* _BRIEF_
Output only the lines below from the one containing "Open the hamburger" to the one containing "Check Wednesday's third to do checkbox", exactly as written, both ends kept.

* _GIVEN INFORMATION_
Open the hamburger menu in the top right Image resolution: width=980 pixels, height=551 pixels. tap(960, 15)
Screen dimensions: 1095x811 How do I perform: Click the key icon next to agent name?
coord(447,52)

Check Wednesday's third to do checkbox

...

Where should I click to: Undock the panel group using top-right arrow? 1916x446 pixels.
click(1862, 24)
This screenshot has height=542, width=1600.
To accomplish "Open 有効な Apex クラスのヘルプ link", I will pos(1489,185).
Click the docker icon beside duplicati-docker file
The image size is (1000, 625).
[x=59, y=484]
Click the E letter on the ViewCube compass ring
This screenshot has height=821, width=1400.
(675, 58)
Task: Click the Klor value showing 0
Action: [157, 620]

* _EXERCISE SOLUTION_
Open the hamburger menu in the top right Image resolution: width=980 pixels, height=551 pixels. tap(960, 15)
Screen dimensions: 1095x811 How do I perform: Click the key icon next to agent name?
coord(447,52)

Check Wednesday's third to do checkbox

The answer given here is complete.